= Exercise brief =
Copy the lines exactly as they appear, starting at the line containing "Return (X, Y) for each given word" and ending at the last line of the records.

= Dataset =
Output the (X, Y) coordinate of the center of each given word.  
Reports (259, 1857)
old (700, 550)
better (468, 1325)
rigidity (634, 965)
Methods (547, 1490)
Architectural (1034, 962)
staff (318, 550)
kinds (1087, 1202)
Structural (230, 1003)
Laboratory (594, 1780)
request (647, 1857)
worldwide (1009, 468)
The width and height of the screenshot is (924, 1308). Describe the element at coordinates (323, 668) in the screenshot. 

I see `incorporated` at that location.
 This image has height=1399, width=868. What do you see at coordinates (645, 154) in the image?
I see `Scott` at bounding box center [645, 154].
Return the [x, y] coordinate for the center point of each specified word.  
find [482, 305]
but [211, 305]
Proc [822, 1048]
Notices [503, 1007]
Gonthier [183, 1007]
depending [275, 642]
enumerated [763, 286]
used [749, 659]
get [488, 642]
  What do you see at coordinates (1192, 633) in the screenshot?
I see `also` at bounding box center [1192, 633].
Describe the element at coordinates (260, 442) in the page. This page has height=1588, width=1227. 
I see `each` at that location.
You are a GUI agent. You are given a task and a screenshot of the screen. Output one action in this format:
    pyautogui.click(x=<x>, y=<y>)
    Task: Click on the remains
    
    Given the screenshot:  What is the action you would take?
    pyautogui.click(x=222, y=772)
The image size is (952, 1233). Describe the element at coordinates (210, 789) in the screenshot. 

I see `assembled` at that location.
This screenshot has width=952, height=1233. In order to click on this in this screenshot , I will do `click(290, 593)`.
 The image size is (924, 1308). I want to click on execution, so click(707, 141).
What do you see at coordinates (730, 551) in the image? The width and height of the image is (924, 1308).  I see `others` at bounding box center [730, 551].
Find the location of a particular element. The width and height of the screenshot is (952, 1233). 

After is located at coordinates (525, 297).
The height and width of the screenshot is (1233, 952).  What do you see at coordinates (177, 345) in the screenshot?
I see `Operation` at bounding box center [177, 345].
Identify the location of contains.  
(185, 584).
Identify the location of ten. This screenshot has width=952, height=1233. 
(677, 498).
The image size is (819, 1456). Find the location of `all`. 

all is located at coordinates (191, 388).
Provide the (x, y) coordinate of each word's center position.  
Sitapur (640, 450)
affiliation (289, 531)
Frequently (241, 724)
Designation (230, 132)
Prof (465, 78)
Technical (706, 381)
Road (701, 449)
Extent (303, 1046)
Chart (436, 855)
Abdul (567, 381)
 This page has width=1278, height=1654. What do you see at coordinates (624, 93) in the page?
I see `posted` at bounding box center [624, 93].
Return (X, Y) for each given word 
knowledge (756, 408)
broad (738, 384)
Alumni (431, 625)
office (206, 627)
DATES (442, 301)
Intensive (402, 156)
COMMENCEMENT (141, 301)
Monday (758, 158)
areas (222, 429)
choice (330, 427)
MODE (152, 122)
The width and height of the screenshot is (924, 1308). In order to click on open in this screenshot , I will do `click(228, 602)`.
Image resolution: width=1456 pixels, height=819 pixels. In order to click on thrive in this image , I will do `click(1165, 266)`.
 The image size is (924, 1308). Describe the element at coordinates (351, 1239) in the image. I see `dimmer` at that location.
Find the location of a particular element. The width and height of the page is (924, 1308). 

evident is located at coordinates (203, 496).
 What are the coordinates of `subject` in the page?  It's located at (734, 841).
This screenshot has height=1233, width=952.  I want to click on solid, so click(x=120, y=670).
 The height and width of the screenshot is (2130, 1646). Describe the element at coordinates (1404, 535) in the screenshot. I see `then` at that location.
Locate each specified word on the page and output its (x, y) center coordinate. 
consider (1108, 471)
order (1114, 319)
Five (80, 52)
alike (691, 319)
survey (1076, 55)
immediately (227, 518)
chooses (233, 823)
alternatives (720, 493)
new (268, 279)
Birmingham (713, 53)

= Answer =
Return (X, Y) for each given word 
knowledge (756, 408)
broad (738, 384)
Alumni (431, 625)
office (206, 627)
DATES (442, 301)
Intensive (402, 156)
COMMENCEMENT (141, 301)
Monday (758, 158)
areas (222, 429)
choice (330, 427)
MODE (152, 122)
The width and height of the screenshot is (924, 1308). In order to click on open in this screenshot , I will do `click(228, 602)`.
Image resolution: width=1456 pixels, height=819 pixels. In order to click on thrive in this image , I will do `click(1165, 266)`.
 The image size is (924, 1308). Describe the element at coordinates (351, 1239) in the image. I see `dimmer` at that location.
Find the location of a particular element. The width and height of the page is (924, 1308). 

evident is located at coordinates (203, 496).
 What are the coordinates of `subject` in the page?  It's located at (734, 841).
This screenshot has height=1233, width=952.  I want to click on solid, so click(x=120, y=670).
 The height and width of the screenshot is (2130, 1646). Describe the element at coordinates (1404, 535) in the screenshot. I see `then` at that location.
Locate each specified word on the page and output its (x, y) center coordinate. 
consider (1108, 471)
order (1114, 319)
Five (80, 52)
alike (691, 319)
survey (1076, 55)
immediately (227, 518)
chooses (233, 823)
alternatives (720, 493)
new (268, 279)
Birmingham (713, 53)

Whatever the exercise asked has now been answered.